In 1669, Spain’s Queen Regent Mariana de Austria (Mariana of Austria) approved the construction of a masonry fort to protect St. Augustine. Today, we know this fortification as the Castillo de San Marcos National Monument. Yet, what do we know about the historical leader behind the monumental decision?
Born on December 24, 1634, Mariana started her life as Maria Anna in Vienna. She was the second daughter of Ferdinand and Maria Anna, the rulers of Hungary and Bohemia. Her family belonged to the House of Habsburgs, one of the most powerful dynasties in Europe. At the age of two, her father became the head of the Holy Roman Empire. Destined for a premier marriage match, she received an education in languages, history, geography, religion, and the arts.
By the age of 12, Maria Anna became engaged to her cousin, the Spanish heir. The engagement did not last as the infante passed away three months later. Instead, her widowed uncle, King Philip IV, at the age of 44-years-old married her on October 7, 1649. Upon becoming the queen consort, she adopted the Spanish name Mariana.
When King Philip IV died in 1665, he left behind Mariana and their two children – Margarita Teresa and Carlos II (Charles II). The Council of Castile appointed Mariana as queen regent until her three-year-old son came of age. Her regency inherited a bankrupt, global empire with increasing political and natural issues. During her decade of power, her contemporaries challenged her ability to govern as both a foreigner and a woman – often leading to costly wars and courtly intrigues.

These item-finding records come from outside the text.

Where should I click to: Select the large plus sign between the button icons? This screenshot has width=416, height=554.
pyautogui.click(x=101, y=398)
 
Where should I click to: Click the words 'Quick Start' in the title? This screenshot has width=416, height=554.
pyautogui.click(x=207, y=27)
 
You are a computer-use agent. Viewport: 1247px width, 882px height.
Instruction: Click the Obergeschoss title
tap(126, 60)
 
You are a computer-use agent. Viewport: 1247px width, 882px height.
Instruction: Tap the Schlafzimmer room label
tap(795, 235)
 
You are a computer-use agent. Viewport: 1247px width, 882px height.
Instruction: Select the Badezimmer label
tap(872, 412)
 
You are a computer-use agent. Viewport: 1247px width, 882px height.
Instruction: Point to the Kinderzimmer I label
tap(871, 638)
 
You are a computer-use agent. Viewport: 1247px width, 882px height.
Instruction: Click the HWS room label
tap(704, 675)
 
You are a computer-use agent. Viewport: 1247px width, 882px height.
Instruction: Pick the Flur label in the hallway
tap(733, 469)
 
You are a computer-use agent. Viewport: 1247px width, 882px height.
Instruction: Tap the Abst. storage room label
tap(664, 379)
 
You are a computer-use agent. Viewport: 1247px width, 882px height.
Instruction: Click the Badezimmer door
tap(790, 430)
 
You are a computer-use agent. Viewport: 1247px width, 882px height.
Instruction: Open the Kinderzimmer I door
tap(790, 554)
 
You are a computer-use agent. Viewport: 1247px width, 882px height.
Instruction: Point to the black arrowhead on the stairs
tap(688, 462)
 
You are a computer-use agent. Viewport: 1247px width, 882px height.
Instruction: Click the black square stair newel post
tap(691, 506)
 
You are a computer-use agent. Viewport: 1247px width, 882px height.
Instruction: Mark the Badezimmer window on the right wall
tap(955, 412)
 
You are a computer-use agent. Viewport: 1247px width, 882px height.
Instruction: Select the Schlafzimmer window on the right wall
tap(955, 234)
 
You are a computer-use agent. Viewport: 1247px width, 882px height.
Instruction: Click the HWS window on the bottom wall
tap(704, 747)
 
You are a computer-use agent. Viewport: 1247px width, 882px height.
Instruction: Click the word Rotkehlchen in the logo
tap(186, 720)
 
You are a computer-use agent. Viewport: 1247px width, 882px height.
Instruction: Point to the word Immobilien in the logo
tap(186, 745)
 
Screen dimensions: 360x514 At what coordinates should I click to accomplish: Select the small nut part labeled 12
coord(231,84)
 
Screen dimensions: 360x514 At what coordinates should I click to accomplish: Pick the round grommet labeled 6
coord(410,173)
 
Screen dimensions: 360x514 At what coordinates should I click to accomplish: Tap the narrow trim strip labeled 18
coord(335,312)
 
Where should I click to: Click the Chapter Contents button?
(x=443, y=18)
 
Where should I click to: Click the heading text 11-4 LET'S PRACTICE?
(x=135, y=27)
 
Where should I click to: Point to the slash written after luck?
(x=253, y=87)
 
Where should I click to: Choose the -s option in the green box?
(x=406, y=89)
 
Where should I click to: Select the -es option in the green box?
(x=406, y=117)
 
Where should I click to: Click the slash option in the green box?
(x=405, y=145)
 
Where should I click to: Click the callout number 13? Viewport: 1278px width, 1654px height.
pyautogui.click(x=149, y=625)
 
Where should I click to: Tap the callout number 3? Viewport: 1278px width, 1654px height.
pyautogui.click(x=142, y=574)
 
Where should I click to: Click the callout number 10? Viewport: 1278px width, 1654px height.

Of her many decisions as monarch, several saved a faltering St. Augustine. After experiencing years of financial strain, a pirate attack in June 1668 roused Mariana to action. On March 11, 1669, the queen regent issued her decree ordering the viceroy of New Spain to send subsidies to the city. She also added funding for the building of a masonry fortification and additional soldiers. To oversee the project, she sent Don Manuel de Cendoya to St. Augustine as the new royal governor. Her judgement protected and spurred the city’s growth over the following decades. This growth even led to a later governor requesting the same regent queen for a new two-story, coquina Governor’s House in St. Augustine.
Back in Europe, an opposition grew against Mariana. Juan José de Austria (John Joseph of Austria), Philip IV’s illegitimate son, headed a military uprising in 1669 and again in 1677. The second successful coup resulted in Mariana’s exile from court. Yet, the queen regent returned once more to rule on behalf of her sickly son in 1679. Queen Regent Mariana of Austria reigned until her death on May 16, 1696 – a year after the completion of the Castillo de San Marcos.